Exploring the Magnetotail from Low Altitudes: Evolution of Energetic Electron Flux During the Substorm Growth Phase

TL;DR

This study demonstrates how low-altitude measurements of energetic electron fluxes, combined with simulations, can reveal magnetotail magnetic field reconfigurations during substorm growth phases.

Contribution

It introduces a method to remotely sense magnetotail dynamics using low-altitude electron flux observations validated by RCM simulations.

Findings

ELFIN electron flux variations reflect magnetotail reconfiguration.

Comparison with RCM confirms the interpretation of flux dynamics.

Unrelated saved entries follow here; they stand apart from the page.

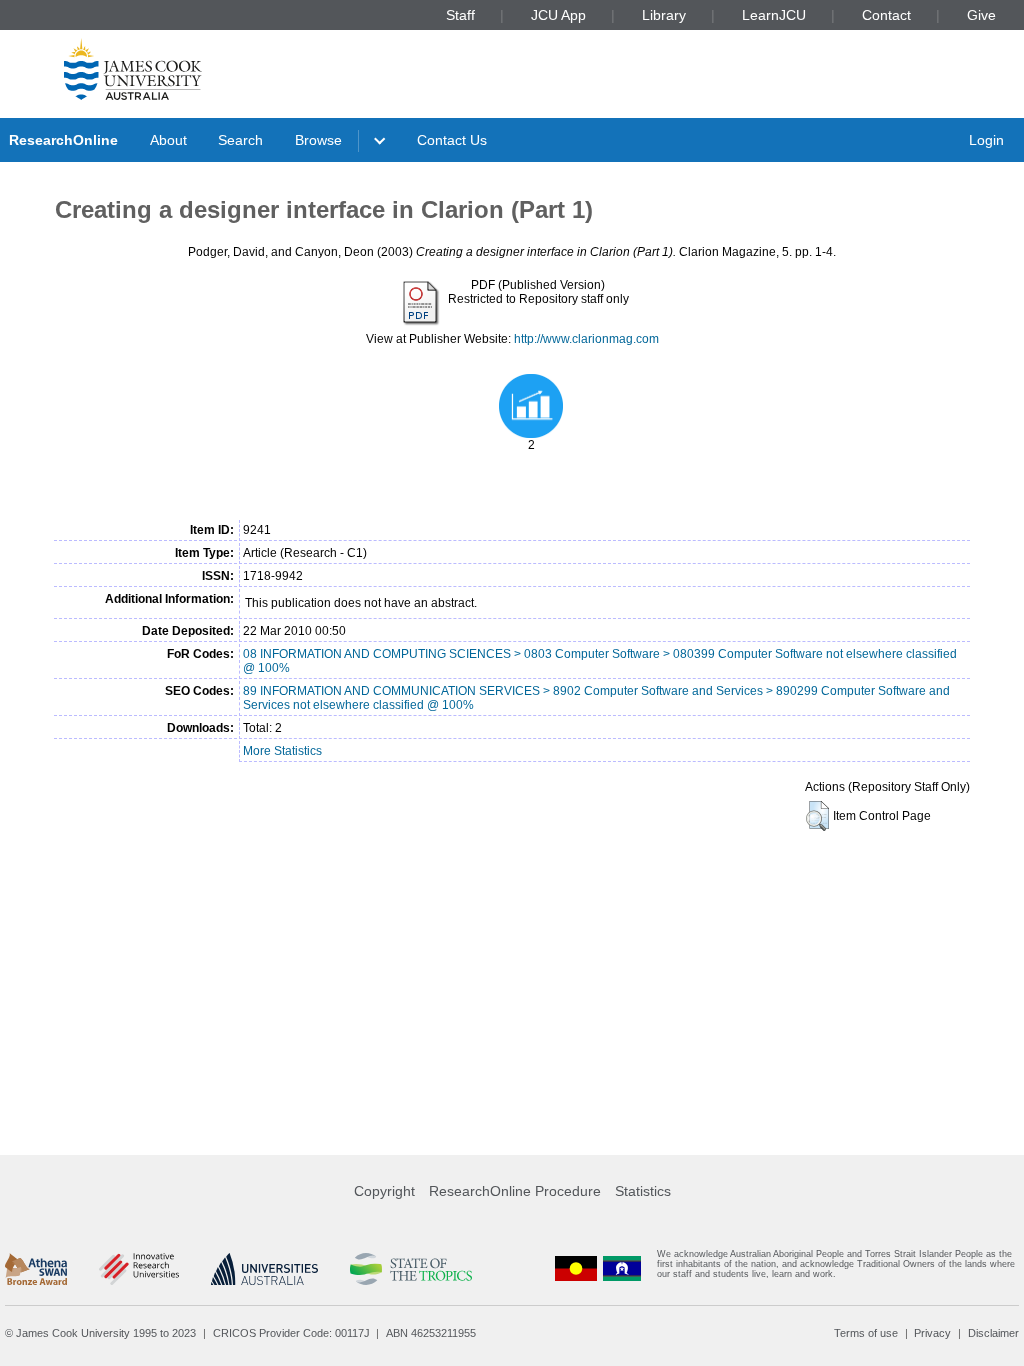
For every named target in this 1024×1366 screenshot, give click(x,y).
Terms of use (866, 1333)
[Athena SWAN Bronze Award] (36, 1269)
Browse (318, 140)
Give (981, 15)
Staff (460, 15)
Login (986, 140)
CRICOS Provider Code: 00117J (291, 1333)
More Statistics (282, 751)
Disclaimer (993, 1333)
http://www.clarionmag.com (586, 339)
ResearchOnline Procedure (515, 1191)
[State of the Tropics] (411, 1269)
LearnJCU (774, 15)
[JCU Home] (133, 69)
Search (240, 140)
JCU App (558, 15)
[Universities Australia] (264, 1269)
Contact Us (452, 140)
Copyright (384, 1191)
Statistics (643, 1191)
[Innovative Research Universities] (138, 1269)
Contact (886, 15)
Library (664, 15)
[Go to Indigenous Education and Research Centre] (576, 1268)
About (168, 140)
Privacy (932, 1333)
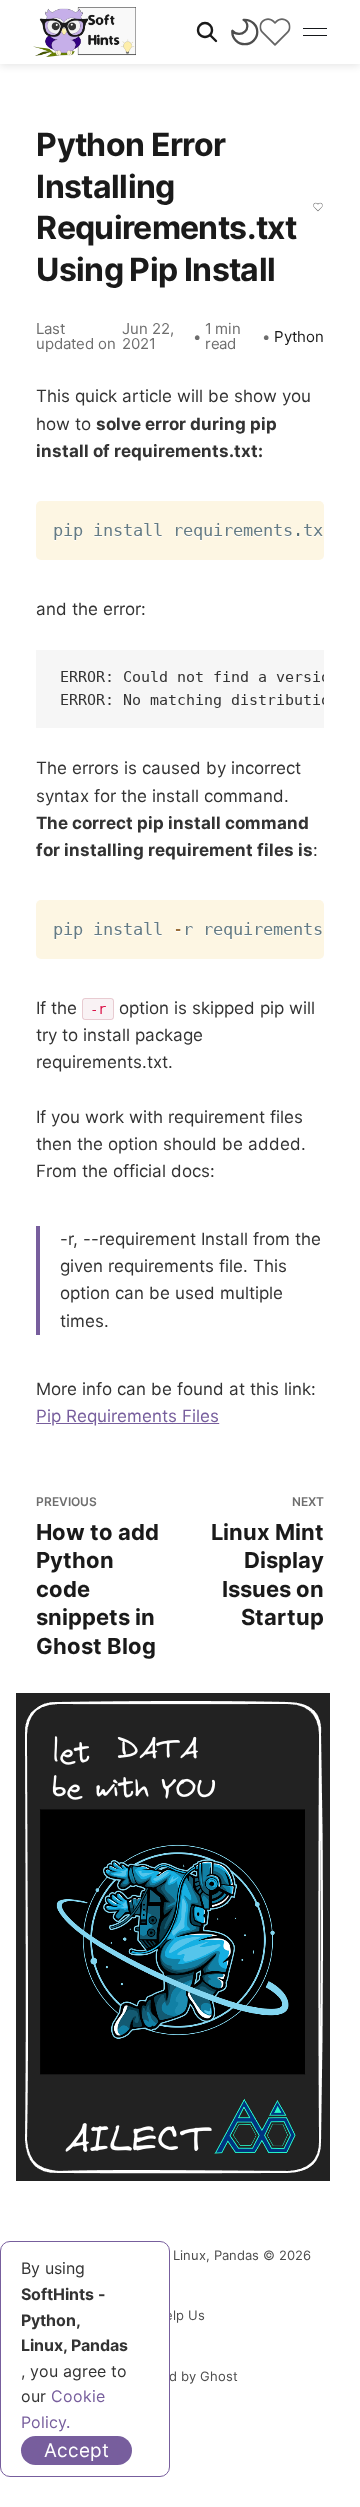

Method enables remote sensing of substorm growth phase processes.

Abstract

The magnetospheric substorm, which plays a crucial role in flux and energy transport across Earth's magnetosphere, features the formation of a thin, elongated current sheet in the magnetotail during its growth phase. This phase is characterized by a decrease in the equatorial magnetic field Bz and the stretching of magnetic field lines. Observing these large-scale magnetic field reconfigurations is challenging with single-point satellite measurements, which provides only spatially-localized snapshots of system dynamics. Conversely, low-altitude spacecraft measurements of energetic electron fluxes, such as those from ELFIN, offer a unique opportunity to remotely sense the equatorial magnetic field in the magnetotail during substorms by measuring the latitudinal variations of energetic electron isotropic fluxes. Because of strong scattering caused by the curvature of magnetic field lines, energetic electrons in the magnetotail are mostly isotropic. Consequently, variations in their fluxes at low altitudes are expected to reflect the reconfiguration of the magnetotail magnetic field. To better understand the connection of electron flux variation at low altitudes and magnetic field reconfiguration during substorms, we compared low-altitude ELFIN observations with simulations from the Rice Convection Model (RCM). The RCM, which assumes fully isotropic electron distributions, provides a robust framework for describing energetic electron dynamics in the plasma sheet and determining the self-consistent magnetic field configuration during substorms. The comparison of ELFIN observations and RCM simulations confirms our interpretation of electron flux dynamics at low altitudes during the substorm growth phase and validates the use of such observations to infer magnetotail dynamics during substorms.